Tuesday, September 1, 2015

June 21st

It’s bedtime on Falalop right now.  Spent all day yesterday through the afternoon of today on Federai Island.  We boated over early in the morning and dropped our gear off at the infirmary, where we would be staying the night.  There was a warm welcome from everyone, especially three of the girls, Orpha, Karen, and Zilla, all super sweet people.  A man named Albert saw me sketching and we talked about art.  Then off to the landing for coral size frequency!  Just where the water became deeper, there was a tall rock mound and above that, a huge deep red cuttlefish guarding it. He was football-sized, with arms up in a territorial display and we hovered around watching him.  His mottled white stripes pulsed.  He wasn’t too stoked on our presence but I was very happy to see him. 

In the heat of midday, we stretch on the floor of the women’s house as Kelsey interviews some of the girls about their experience with the recent Typhoon Maysak.  Later, after a community meeting in the men’s house about the status of the reefs, we projected a movie (a favorite of the Federai Chief’s) – a documentary about sharks and the crisis of shark finning.  The folks here are mostly indifferent to the sharks on their reef, they definitely don’t adore them, but everyone gets a kick over the footage of white people diving with and petting big spindly-toothed tiger sharks. 

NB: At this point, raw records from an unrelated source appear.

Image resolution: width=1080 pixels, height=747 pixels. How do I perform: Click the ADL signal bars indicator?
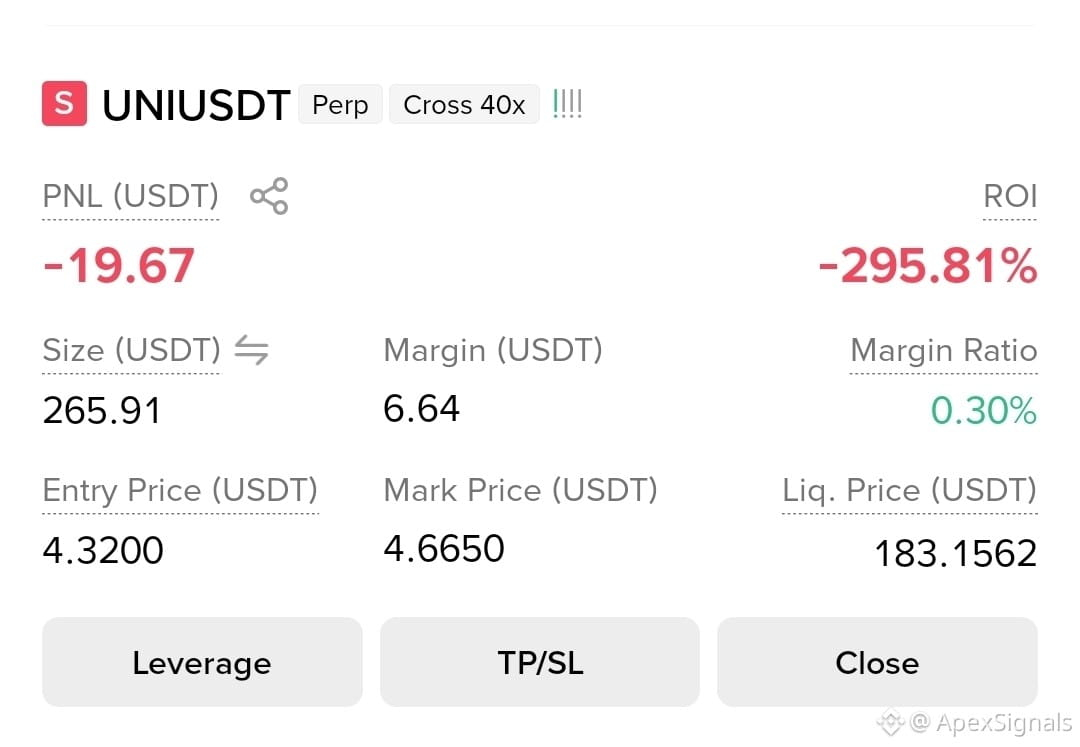click(568, 104)
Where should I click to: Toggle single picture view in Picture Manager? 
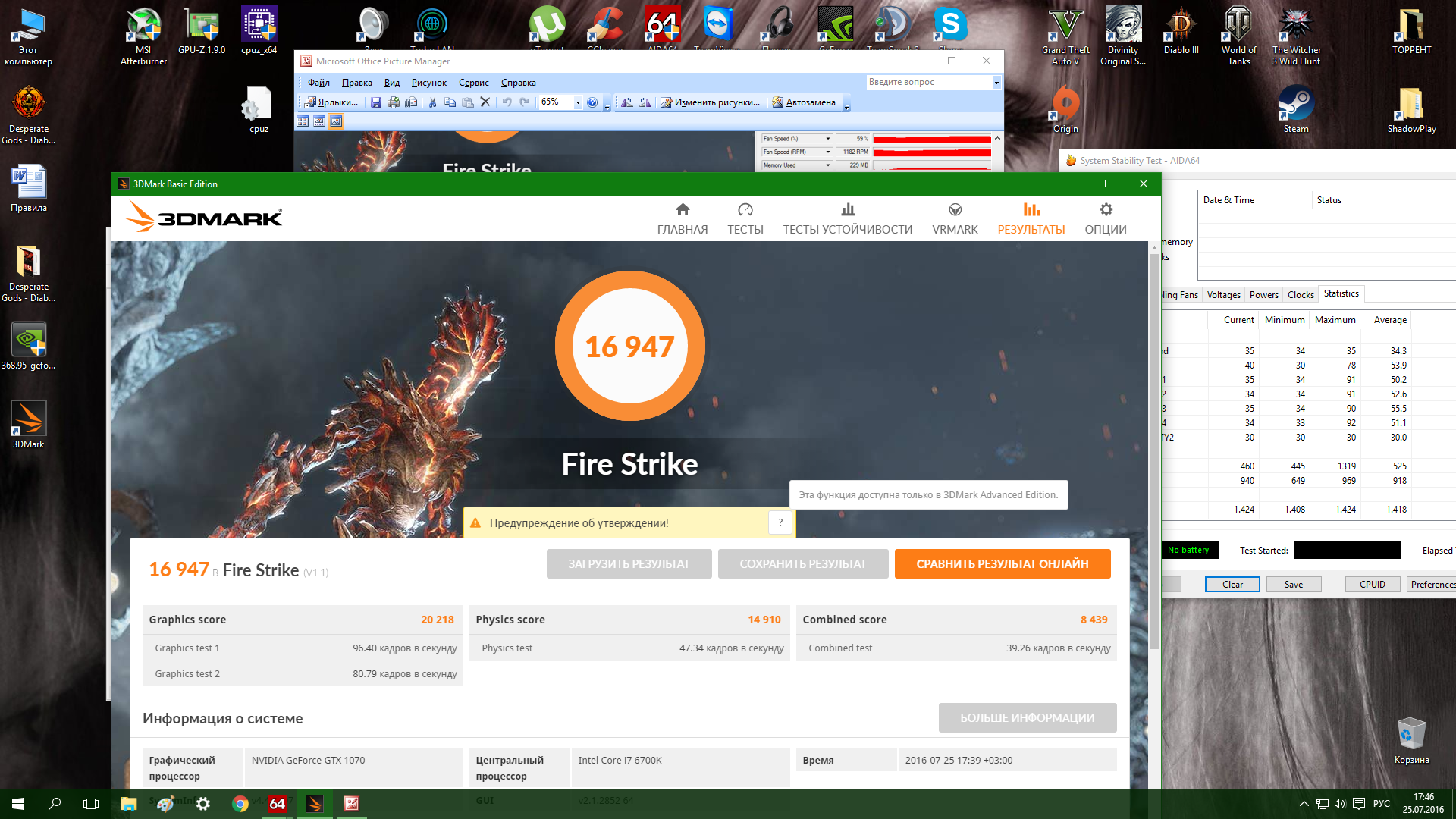coord(336,121)
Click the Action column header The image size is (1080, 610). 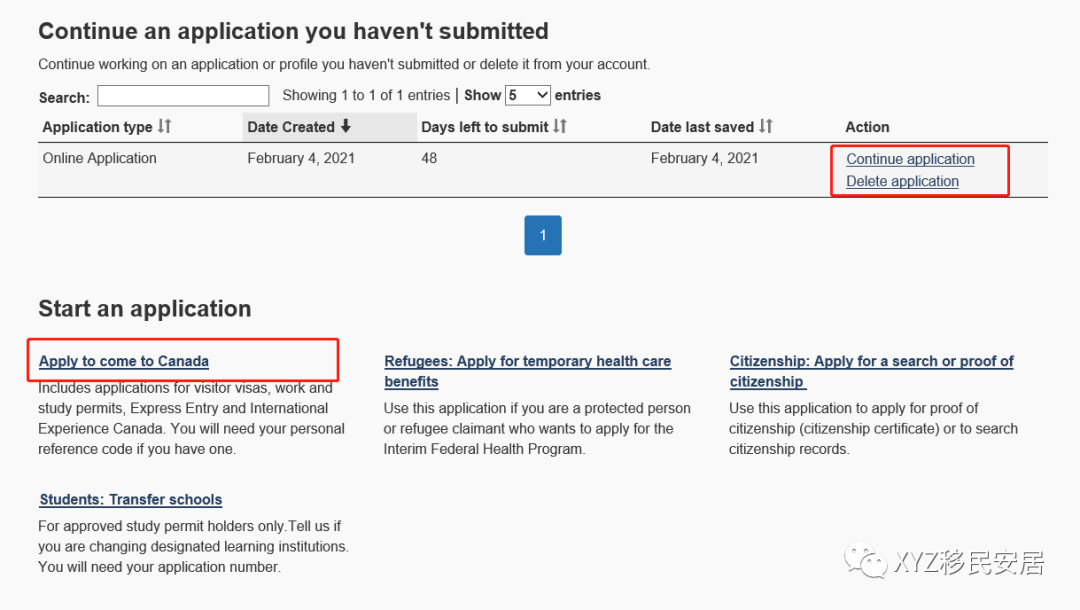point(867,127)
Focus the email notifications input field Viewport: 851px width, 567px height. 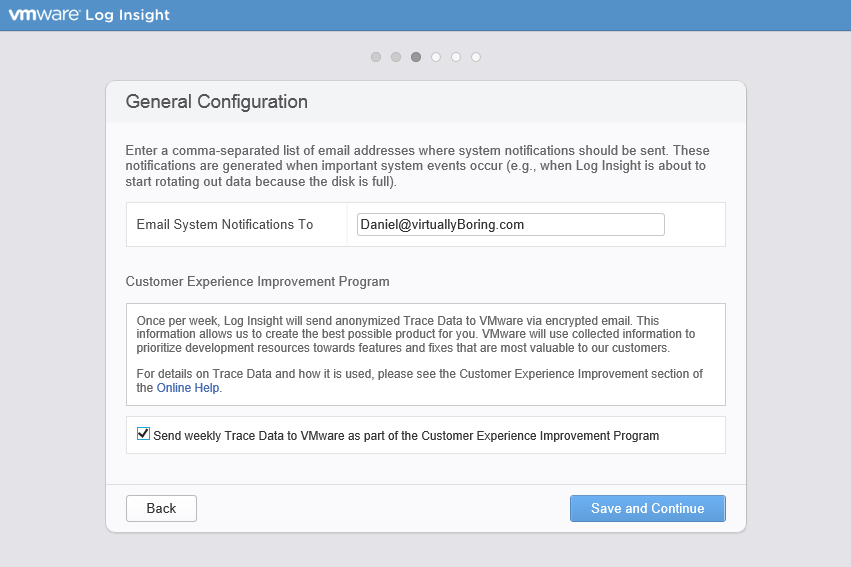[510, 225]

Tomorrow is fathers’ day, which is a big deal here.  We met women today who were preparing food for the men’s banquet.  It will also be a Sunday.  So on this night, we go to sit in on the singing practice at the church with the Federai girls we met earlier.  It’s been a long day, and so we finally lay our sleeping pads down around the cement patio that goes around the infirmary.  The night is hot and humid, but there is a slight breeze.  Soon rain falls, fat and heavy and it deepens in pools and dips around the patio.  Dogs scrap loudly.  Some of the dogs on Federai have names and an affinity for people.  Then cocks crow and the first threads of sunrise stretch up.  
     
We’re up at dawn of today, wet and a little sore, but lots of coffee brings the life back.  The science team leaves to sample and the rest of us go to church.  The singing is lovely, and we all sit on the floor of the large structure as the day grows hotter and hotter.  Before the service began, I met an older woman named Maggie on the beach.   I was playing with one of the island puppies, and she laughed from behind me when I fell backwards in a game of tug-o-war.  After the fathers’ day service, we walk to her house and she tells me about the typhoon, the fishing practices, her life.  She likes animals and has a dog and a cat that stay near to her.  She told me about saving the family pig during the typhoon, a hulking animal that must be coaxed anywhere you want it to go.  “They can understand our voices, sometimes.”  I like Maggie very much.  Maggie likes Steven Segal movies.  Later she tells these stories for Kelsey’s camera in the women’s house, and we all massage each other’s stiff shoulders and feet. 

The science team returns and process samples, fish and coral.  Giacomo has more tiny gemstone clownfish in a water bottle.  When processing is done, we say some long goodbyes and boat back to Falalop.